Ceux qui rêvent d’acquérir une première propriété à Montréal ou dans une autre grande ville canadienne ont raison d’être découragés. Avec l’explosion des prix, le temps nécessaire pour accumuler la mise de fonds n’a jamais été aussi long. Ça se compte parfois en décennies.

À Toronto, un couple dont les revenus sont dans la médiane doit en mettre 10 % de côté pendant 30 ans et 3 mois pour devenir propriétaire d’une maison standard à 1,3 million, calcule la Banque Nationale. Ses enfants ont le temps de devenir eux-mêmes parents avant la signature de l’hypothèque, ma foi !

Montréal ne joue pas dans la même ligue.

En économisant 10 % de ses revenus bruts, un ménage peut espérer partir à la recherche de sa maison après « seulement » 4 ans et 3 mois.

Mais pour ceux qui s’astreignent à cette discipline, c’est quand même interminable.

Vu d’ici, il est presque surréaliste que des jeunes réussissent à devenir propriétaires à Toronto. Et je ne vous parle pas de Vancouver, où la maison moyenne coûte 1,67 million. Son achat suppose (avec la mise de fonds minimale) des paiements hypothécaires de 7453 $ par mois, soit 101,5 % du revenu médian de 88 000 $ et des poussières. C’est insensé.

Mais revenons dans la Ville Reine où j’ai demandé à un courtier immobilier et à un courtier hypothécaire de me raconter comment leur clientèle accède à la propriété. Ont-ils développé des trucs qui nous échappent ?

D’entrée de jeu, le courtier hypothécaire Ron Butler, fondateur de Butler Mortgage, mentionne que ses clients reçoivent souvent « de très gros cadeaux de leurs parents » pour la mise de fonds. « Ces parents peuvent se permettre d’offrir de l’argent, car la valeur de leur maison a grimpé drastiquement. »

L’automne dernier, la CIBC révélait que 30 % des premiers acheteurs utilisent un don et que celui-ci s’élève en moyenne à 82 000 $, au pays.

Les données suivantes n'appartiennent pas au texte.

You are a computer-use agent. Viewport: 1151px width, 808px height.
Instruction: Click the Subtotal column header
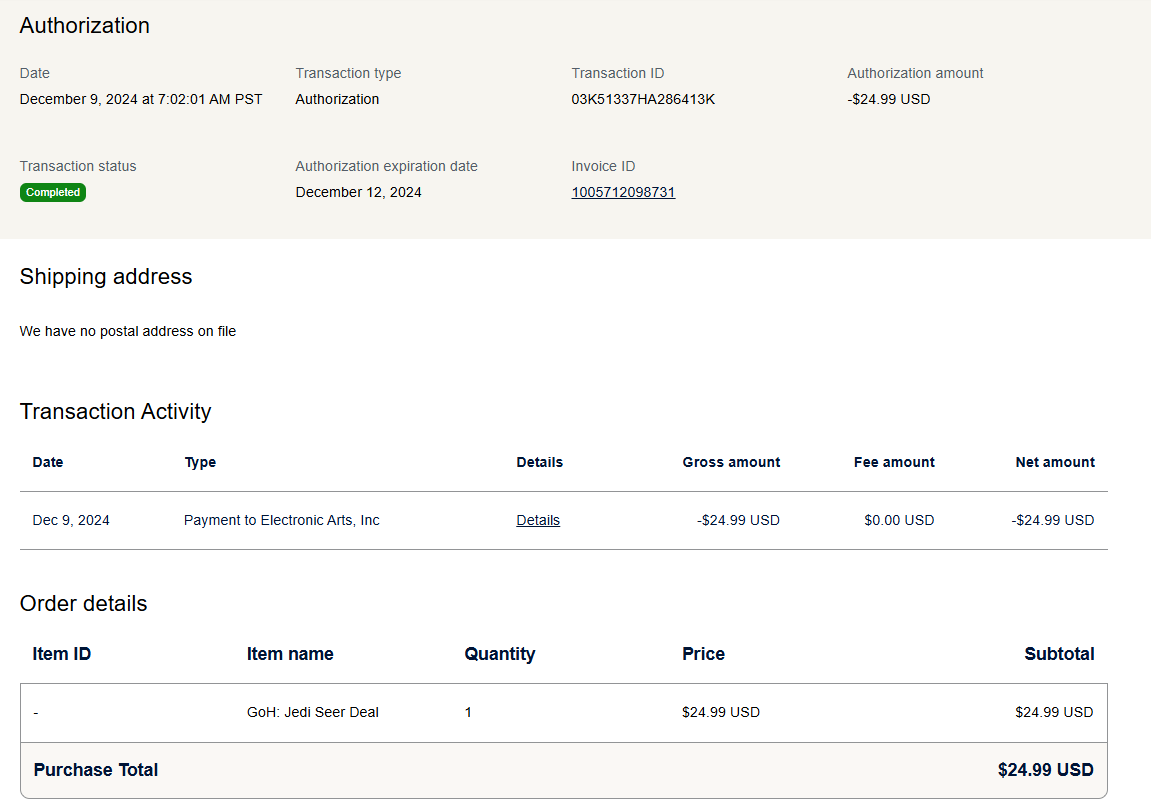pyautogui.click(x=1059, y=654)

Le deuxième phénomène, moins connu, est celui des hypothèques à plusieurs noms, dit Ron Butler. « Pour obtenir un plus gros prêt, les couples ajoutent des noms sur le contrat. Ils ajoutent leurs parents, leurs grands-parents, des amis, des frères, des sœurs. En Ontario, le nombre d’hypothèques où figurent plus de deux noms connaît une augmentation significative. C’est passé de 6 % en 2019 à 13 % en 2021. »

PHOTO FOURNIE PAR RON BUTLER

Ron Butler, courtier hypothécaire et fondateur de la firme Butler Mortgage à Toronto

Le courtier immobilier Jared Gardner, associé à RE/MAX, confirme qu’il voit ça « beaucoup ». Il a d’ailleurs déniché une maison pour deux amis qui ne pouvaient emprunter plus de 300 000 $ chacun. Ensemble, ils ont pu mettre la main sur une maison à 600 000 $. Un autre couple qui « voulait entrer dans le marché » a acheté avec un ami puisque c’était sa seule façon d’obtenir le financement requis. « Ils vivent comme des colocs ! Est-ce que c’est facile ? Non. »

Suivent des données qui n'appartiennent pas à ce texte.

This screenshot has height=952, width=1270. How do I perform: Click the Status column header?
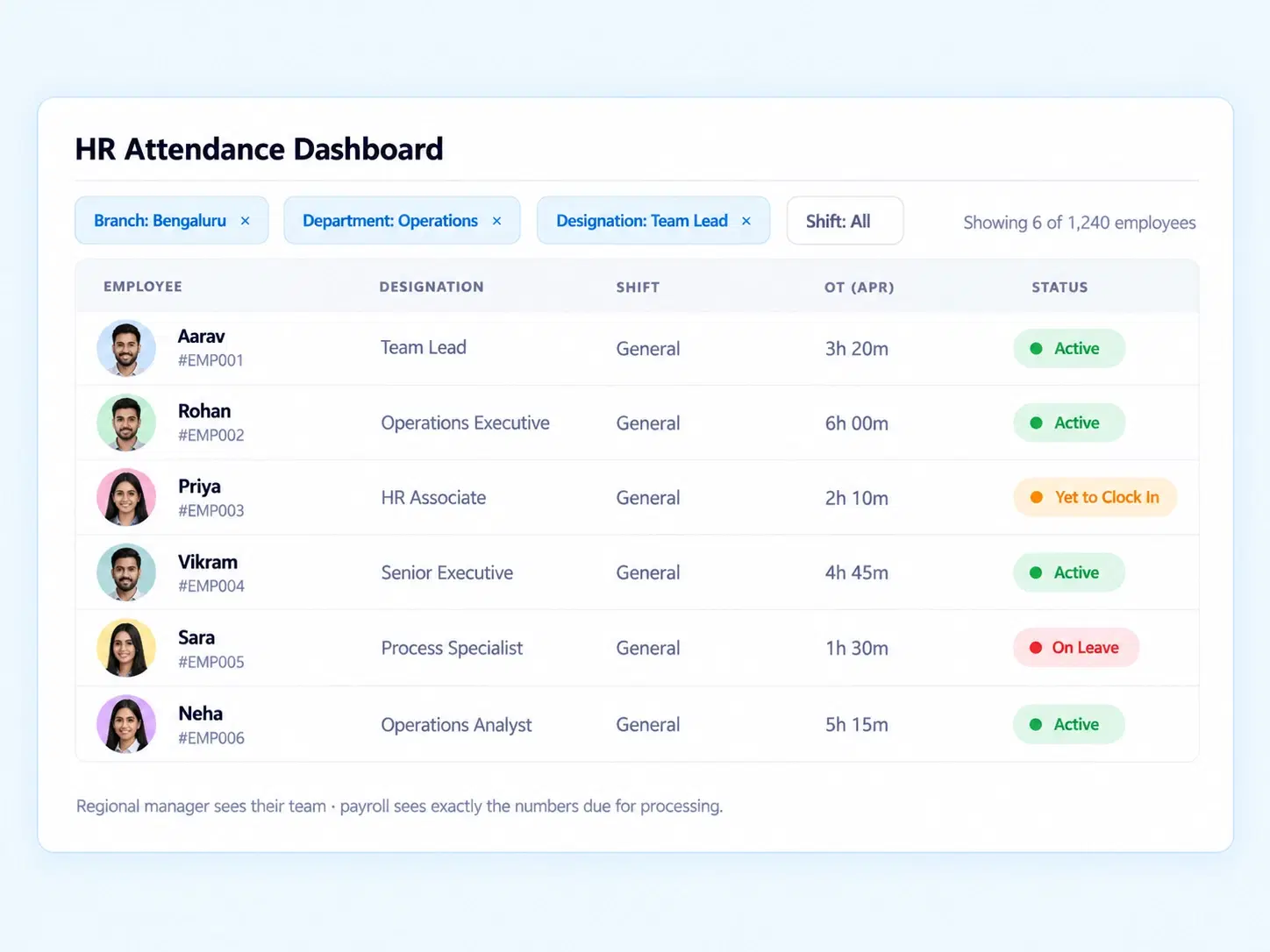pos(1060,288)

Une visite chez un avocat s’impose toutefois avant de se lancer dans une telle aventure, prévient Jared Gardner, car tous les scénarios désagréables que vous pouvez imaginer risquent d’arriver.

Patience et sacrifices

Le courtier Jared Gardner observe aussi des changements dans la liste « des désirs et des besoins » des acheteurs.

Désormais, les Torontois acceptent de se passer de l’immense îlot en granit au centre de la cuisine. Ils acceptent d’acheter des maisons ayant besoin de beaucoup d’amour en se disant qu’ils rénoveront plus tard, quand leurs revenus auront augmenté.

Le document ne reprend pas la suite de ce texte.